Pick out and copy each line in the records that contains the string "screenshot". Case counts: the capitalization must match.

■ PROVIDED RECORDS:
____________
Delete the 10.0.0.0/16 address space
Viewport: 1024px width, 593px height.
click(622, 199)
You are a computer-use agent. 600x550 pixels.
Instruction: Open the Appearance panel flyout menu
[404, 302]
____________
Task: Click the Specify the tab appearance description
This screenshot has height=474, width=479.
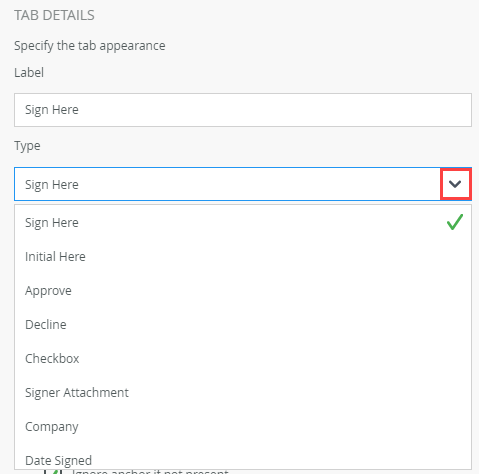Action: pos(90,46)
____________
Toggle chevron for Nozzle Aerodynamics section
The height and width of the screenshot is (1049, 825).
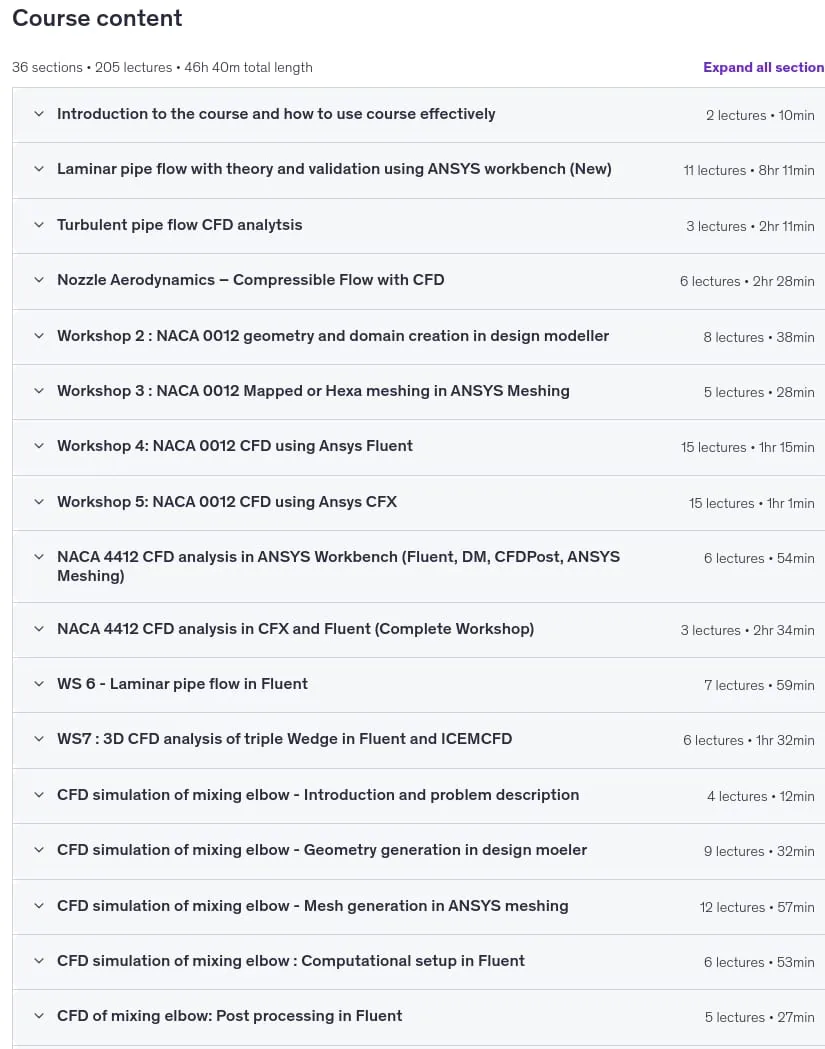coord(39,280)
____________
■ SOLUTION FOR THIS EXERCISE:
This screenshot has height=474, width=479.
The height and width of the screenshot is (1049, 825).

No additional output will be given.